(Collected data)
━━━━
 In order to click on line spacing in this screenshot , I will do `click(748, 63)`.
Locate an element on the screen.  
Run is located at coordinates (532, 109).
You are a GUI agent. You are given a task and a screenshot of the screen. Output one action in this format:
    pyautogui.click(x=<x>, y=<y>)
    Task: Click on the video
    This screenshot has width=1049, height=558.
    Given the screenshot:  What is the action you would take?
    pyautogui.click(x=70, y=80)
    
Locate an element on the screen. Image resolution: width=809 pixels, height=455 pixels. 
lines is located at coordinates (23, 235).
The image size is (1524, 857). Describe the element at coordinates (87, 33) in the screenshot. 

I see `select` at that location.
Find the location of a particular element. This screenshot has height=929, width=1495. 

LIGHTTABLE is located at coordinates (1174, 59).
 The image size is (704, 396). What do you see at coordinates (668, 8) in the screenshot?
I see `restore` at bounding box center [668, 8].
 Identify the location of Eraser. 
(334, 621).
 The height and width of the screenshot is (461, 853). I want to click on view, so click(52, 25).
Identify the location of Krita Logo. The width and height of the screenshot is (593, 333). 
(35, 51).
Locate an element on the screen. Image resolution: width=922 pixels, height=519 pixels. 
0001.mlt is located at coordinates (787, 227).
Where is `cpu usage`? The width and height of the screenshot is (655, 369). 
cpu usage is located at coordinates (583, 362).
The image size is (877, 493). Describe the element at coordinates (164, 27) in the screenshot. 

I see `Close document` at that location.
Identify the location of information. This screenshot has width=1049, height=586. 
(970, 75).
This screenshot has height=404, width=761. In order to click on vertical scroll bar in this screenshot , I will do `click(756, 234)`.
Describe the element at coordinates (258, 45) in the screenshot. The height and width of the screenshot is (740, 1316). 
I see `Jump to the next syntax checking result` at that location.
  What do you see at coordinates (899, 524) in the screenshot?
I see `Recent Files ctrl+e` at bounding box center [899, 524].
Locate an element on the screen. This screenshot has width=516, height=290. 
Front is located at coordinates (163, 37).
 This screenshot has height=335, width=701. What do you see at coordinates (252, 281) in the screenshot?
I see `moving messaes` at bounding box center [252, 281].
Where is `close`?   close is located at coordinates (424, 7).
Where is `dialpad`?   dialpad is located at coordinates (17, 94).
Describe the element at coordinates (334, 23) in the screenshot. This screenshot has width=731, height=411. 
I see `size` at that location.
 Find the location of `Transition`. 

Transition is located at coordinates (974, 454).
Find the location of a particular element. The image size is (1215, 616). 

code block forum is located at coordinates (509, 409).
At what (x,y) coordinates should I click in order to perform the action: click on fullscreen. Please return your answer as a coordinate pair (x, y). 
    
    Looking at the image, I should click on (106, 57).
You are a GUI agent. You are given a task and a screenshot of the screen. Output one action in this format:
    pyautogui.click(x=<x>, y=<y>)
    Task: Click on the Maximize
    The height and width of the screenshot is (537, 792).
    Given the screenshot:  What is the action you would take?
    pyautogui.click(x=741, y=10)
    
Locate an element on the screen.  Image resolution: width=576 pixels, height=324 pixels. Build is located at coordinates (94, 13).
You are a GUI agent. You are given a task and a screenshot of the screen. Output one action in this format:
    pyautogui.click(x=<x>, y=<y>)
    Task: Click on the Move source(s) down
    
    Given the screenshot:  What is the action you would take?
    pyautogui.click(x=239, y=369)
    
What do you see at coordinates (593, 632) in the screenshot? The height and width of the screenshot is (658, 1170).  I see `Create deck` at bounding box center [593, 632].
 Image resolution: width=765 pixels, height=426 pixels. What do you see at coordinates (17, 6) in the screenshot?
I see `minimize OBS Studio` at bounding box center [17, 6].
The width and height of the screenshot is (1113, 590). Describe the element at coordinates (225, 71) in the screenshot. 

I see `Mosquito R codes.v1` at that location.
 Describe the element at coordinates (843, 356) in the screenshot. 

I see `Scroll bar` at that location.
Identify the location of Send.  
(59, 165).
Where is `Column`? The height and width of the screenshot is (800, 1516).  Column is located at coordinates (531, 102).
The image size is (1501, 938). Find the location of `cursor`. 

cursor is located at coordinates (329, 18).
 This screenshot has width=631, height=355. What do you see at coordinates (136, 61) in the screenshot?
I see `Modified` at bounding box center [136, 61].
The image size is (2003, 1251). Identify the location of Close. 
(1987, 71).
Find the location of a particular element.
━━━━
■ Task details ■
Reproduce verbatim the entries from the line containing "The width and height of the screenshot is (1113, 590)." through the last line of the entries above, inclusive.

■ Answer for the task ■
The width and height of the screenshot is (1113, 590). Describe the element at coordinates (225, 71) in the screenshot. 

I see `Mosquito R codes.v1` at that location.
 Describe the element at coordinates (843, 356) in the screenshot. 

I see `Scroll bar` at that location.
Identify the location of Send.  
(59, 165).
Where is `Column`? The height and width of the screenshot is (800, 1516).  Column is located at coordinates (531, 102).
The image size is (1501, 938). Find the location of `cursor`. 

cursor is located at coordinates (329, 18).
 This screenshot has width=631, height=355. What do you see at coordinates (136, 61) in the screenshot?
I see `Modified` at bounding box center [136, 61].
The image size is (2003, 1251). Identify the location of Close. 
(1987, 71).
Find the location of a particular element.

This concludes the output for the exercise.